Sri Aurobindo, Le Cycle humain, 1916-1918, Buchet-Chastel, p. 271.
"Pour le judaïsme, le but de l'éducation consiste à instituer un rapport entre l'homme et la sainteté de Dieu et maintenir l'homme dans ce rapport. Mais tout son effort de la Bible à la clôture du Talmud au VIe siècle, et à travers la plupart de ses commentateurs de la grande époque de la science rabbinique consiste à comprendre cette sainteté de Dieu dans un sens qui tranche sur la signification numineuse de ce terme, telle qu'elle apparaît dans les religions primitives où les modernes ont souvent voulu voir la source de toute religion. Pour ces penseurs, la possession de l'homme par Dieu, l'enthousiasme, serait la conséquence de la sainteté ou du caractère sacré de Dieu, l'alpha et l'oméga de la vie spirituelle. Le judaïsme a désensorcelé le monde, a tranché sur cette prétendue évolution des religions à partir de l'enthousiasme et du sacré. Le judaïsme demeure étranger à tout retour offensif de ces formes d'élévation humaine. Il les dénonce comme l'essence de l'idolâtrie.

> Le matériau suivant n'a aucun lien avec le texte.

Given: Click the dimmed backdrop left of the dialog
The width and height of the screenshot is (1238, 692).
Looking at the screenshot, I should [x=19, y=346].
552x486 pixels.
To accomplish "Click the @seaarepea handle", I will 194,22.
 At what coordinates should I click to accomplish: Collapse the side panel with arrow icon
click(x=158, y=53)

Le numineux ou le sacré enveloppe et transporte l'homme au-delà de ses pouvoirs et de ses vouloirs. Mais une vraie liberté s'offense de ces surplus incontrôlables. Le numineux annule les rapports entre les personnes en faisant participer les êtres, fût-ce dans l'extase, à un drame dont ces êtres n'ont pas voulu, à un ordre où ils s'abîment. Cette puissance, en quelque façon, sacramentelle du divin apparaît au judaïsme comme blessant la liberté humaine, et comme contraire à l'éducation de l'homme, laquelle demeure action sur un être libre. Non pas que la liberté soit un but en soi. Mais elle demeure la condition de toute valeur que l'homme puisse atteindre. Le sacré qui m'enveloppe et me transporte est violence. [...]

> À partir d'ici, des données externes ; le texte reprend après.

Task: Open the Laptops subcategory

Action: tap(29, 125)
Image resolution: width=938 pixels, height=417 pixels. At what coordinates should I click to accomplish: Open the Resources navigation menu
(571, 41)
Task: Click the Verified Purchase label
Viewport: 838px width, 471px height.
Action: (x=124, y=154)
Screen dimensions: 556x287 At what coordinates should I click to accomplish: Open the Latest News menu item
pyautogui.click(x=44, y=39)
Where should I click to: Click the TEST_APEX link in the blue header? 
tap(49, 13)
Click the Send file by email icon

Le monothéisme marque une rupture avec une certaine conception du sacré. Il n'unifie ni ne hiérarchise ces dieux numineux et nombreux ; il les nie. A l'égard du divin qu'ils incarnent, il n'est qu'athéisme. L'affirmation rigoureuse de l'indépendance humaine, de sa présence intelligente à une réalité intelligible, la destruction du concept numineux du sacré, comportent le risque de l'athéisme. Il doit être couru. À travers lui seulement l'homme s'élève à la notion spirituelle du Transcendant. C'est une grande gloire pour le Créateur que d'avoir mis sur pied un être qui l'affirme après l'avoir contesté et nié dans les prestiges du mythe et de l'enthousiasme ; c'est une grande gloire pour Dieu que d'avoir créé un être capable de le chercher ou de l'entendre de loin, à partir de la séparation, à partir de l'athéisme."
Lévinas, Difficile liberté, Paris, Albin Michel, 1963, p. 28-30.